As a general principle however, even if ‘Trumpleak’ were as bad as is being alleged – which it isn’t – there would be no risk of any country that shares intelligence with the US walking away in a huff and in future refusing to share intelligence with the US. The claim that such a risk exists (made for example today by both the Financial Times and the Guardian) is not so much empty as non-existent since it completely misrepresents the whole nature of the intelligence partnerships which exist between the US and other countries allied to it.
The key fact about these intelligence partnerships is that the US is always and invariably the overwhelmingly dominant partner. The reason for this is because the US’s worldwide intelligence operation dwarf those of every other country with which it is allied. Not one of these countries – not Britain with MI6 and GCHQ, not Israel with Mossad and Shin Beth, not Germany with the BND – comes close.
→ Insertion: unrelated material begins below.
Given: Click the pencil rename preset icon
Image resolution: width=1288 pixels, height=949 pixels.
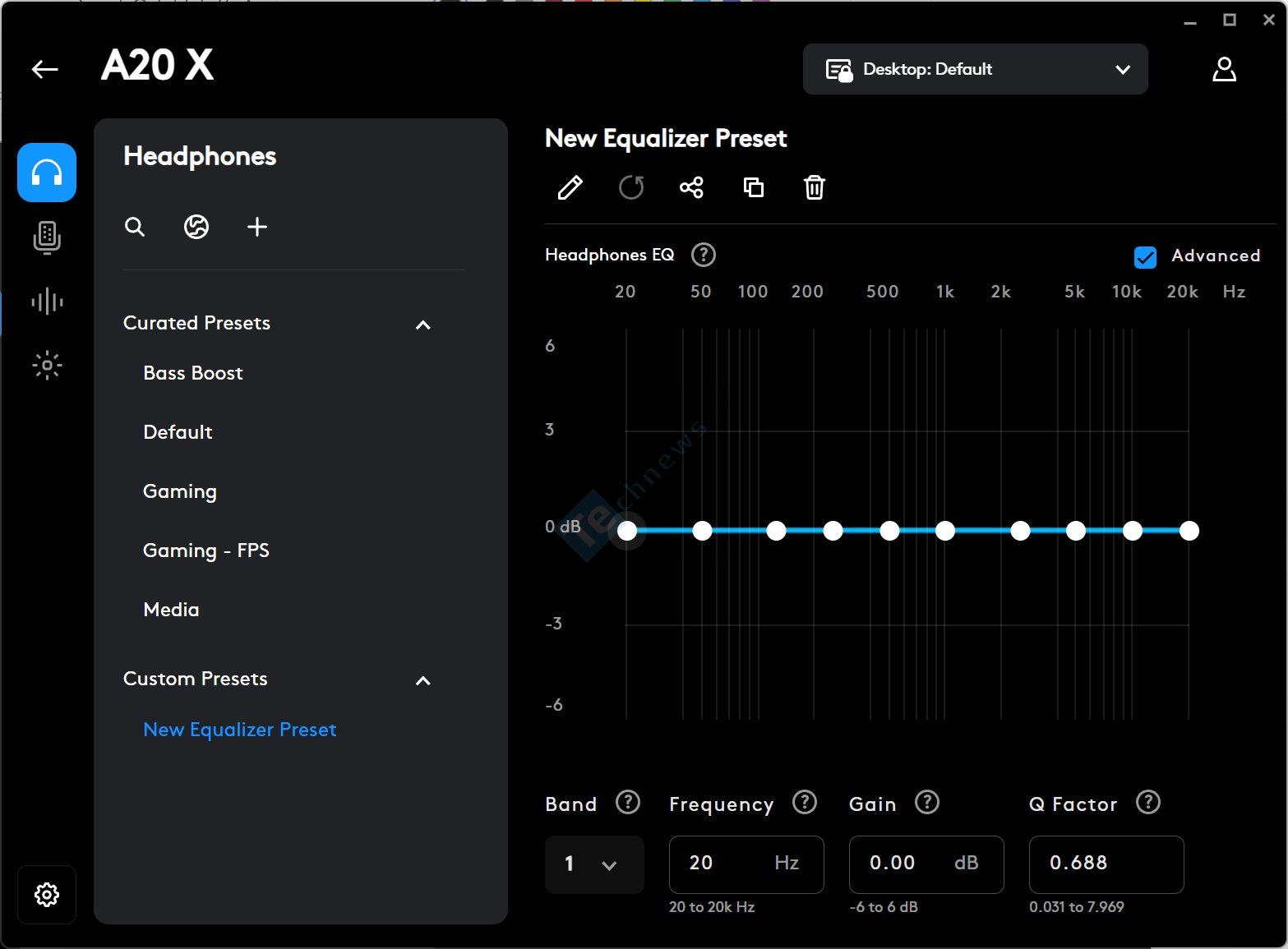Looking at the screenshot, I should coord(570,188).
The only other states which conduct worldwide intelligence operations at a level somewhat approximating to those of the US are the US’s two Great Power adversaries: China and Russia. Even their intelligence gathering operations almost certainly do not match the extent or scope of those of the US. This is in part because the Chinese and the Russians as Eurasian powers almost certainly feel that they don’t need to match the worldwide scope and comprehensive reach of the intelligence operation of the US, which does not just think of itself as a Great Power as the world’s self-appointed hegemon.
What that means is that countries like Britain, Israel, Germany and the rest which share intelligence information with the US receive far more intelligence information from the US than they provide to the US or could ever possibly obtain themselves. For that reason if no other however upset or angry with the US these countries become they will never do anything that might jeopardise their intelligence sharing partnership with the US.
Indeed one of the perennial nightmares of these countries is that the US might one day decide to stop sharing intelligence information with them. As everyone in the political and intelligence world knows this is an implicit threat the US regularly uses in order to keep these countries in line. It is one reason why the US’s European allies for example sought in 2013 to assist the US to track down and arrest the NSA whistleblower Edward Snowden.
In truth the intelligence agencies of most of the NATO countries allied to the US should be seen less as independent intelligence agencies and more as branch offices of the greater intelligence operation of the US.
Though some of the intelligence agencies of the bigger powers within NATO – Britain, France, Germany and Turkey – do retain some degree of operational autonomy and can sometimes act on their own initiative, most of the time their work is so heavily integrated into the much bigger US intelligence operation that after so many decades of such close collaboration they are barely able think of themselves as separate.
That is how it came to happen that in 2002 all of these agencies supposedly made the same mistake, and collectively reported that Iraq had weapons of mass destruction, when in truth it did not.
Lurid talk that Trump’s supposed fecklessness with intelligence allegedly jeopardises the US’s intelligence relationships with its allies is therefore quite simply not grounded in reality. It should be seen for what it really is: part of the media campaign which has been launched against him.